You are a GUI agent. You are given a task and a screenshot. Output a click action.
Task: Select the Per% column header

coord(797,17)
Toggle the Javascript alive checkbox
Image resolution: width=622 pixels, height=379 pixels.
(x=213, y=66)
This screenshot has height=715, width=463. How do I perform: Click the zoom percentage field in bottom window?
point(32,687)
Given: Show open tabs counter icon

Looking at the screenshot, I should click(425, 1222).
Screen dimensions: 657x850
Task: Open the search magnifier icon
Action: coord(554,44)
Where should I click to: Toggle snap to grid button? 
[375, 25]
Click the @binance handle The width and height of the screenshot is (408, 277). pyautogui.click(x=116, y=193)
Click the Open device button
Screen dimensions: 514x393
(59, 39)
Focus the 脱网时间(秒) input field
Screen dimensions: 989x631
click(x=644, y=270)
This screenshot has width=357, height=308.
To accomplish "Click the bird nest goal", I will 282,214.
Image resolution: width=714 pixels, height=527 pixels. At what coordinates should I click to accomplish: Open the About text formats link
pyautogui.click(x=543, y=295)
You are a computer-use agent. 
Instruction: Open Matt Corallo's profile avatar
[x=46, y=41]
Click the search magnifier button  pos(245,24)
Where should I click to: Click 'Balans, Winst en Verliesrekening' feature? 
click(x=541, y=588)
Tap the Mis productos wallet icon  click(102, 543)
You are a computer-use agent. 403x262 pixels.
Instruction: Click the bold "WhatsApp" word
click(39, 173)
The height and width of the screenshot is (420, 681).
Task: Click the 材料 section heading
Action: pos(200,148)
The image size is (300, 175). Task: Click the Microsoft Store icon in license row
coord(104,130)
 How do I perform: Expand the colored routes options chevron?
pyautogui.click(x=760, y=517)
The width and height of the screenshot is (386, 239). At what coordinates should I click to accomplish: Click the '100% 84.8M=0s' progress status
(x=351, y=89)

### Problem statement
The answer should reproduce all of the data without any alteration.

### Output
You are a GUI agent. You are given a task and a screenshot. Output a click action.
Task: Select the Per% column header

coord(797,17)
Toggle the Javascript alive checkbox
Image resolution: width=622 pixels, height=379 pixels.
(x=213, y=66)
This screenshot has height=715, width=463. How do I perform: Click the zoom percentage field in bottom window?
point(32,687)
Given: Show open tabs counter icon

Looking at the screenshot, I should click(425, 1222).
Screen dimensions: 657x850
Task: Open the search magnifier icon
Action: coord(554,44)
Where should I click to: Toggle snap to grid button? 
[375, 25]
Click the @binance handle The width and height of the screenshot is (408, 277). pyautogui.click(x=116, y=193)
Click the Open device button
Screen dimensions: 514x393
(59, 39)
Focus the 脱网时间(秒) input field
Screen dimensions: 989x631
click(x=644, y=270)
This screenshot has width=357, height=308.
To accomplish "Click the bird nest goal", I will 282,214.
Image resolution: width=714 pixels, height=527 pixels. At what coordinates should I click to accomplish: Open the About text formats link
pyautogui.click(x=543, y=295)
You are a computer-use agent. 
Instruction: Open Matt Corallo's profile avatar
[x=46, y=41]
Click the search magnifier button  pos(245,24)
Where should I click to: Click 'Balans, Winst en Verliesrekening' feature? 
click(x=541, y=588)
Tap the Mis productos wallet icon  click(102, 543)
You are a computer-use agent. 403x262 pixels.
Instruction: Click the bold "WhatsApp" word
click(39, 173)
The height and width of the screenshot is (420, 681).
Task: Click the 材料 section heading
Action: pos(200,148)
The image size is (300, 175). Task: Click the Microsoft Store icon in license row
coord(104,130)
 How do I perform: Expand the colored routes options chevron?
pyautogui.click(x=760, y=517)
The width and height of the screenshot is (386, 239). At what coordinates should I click to accomplish: Click the '100% 84.8M=0s' progress status
(x=351, y=89)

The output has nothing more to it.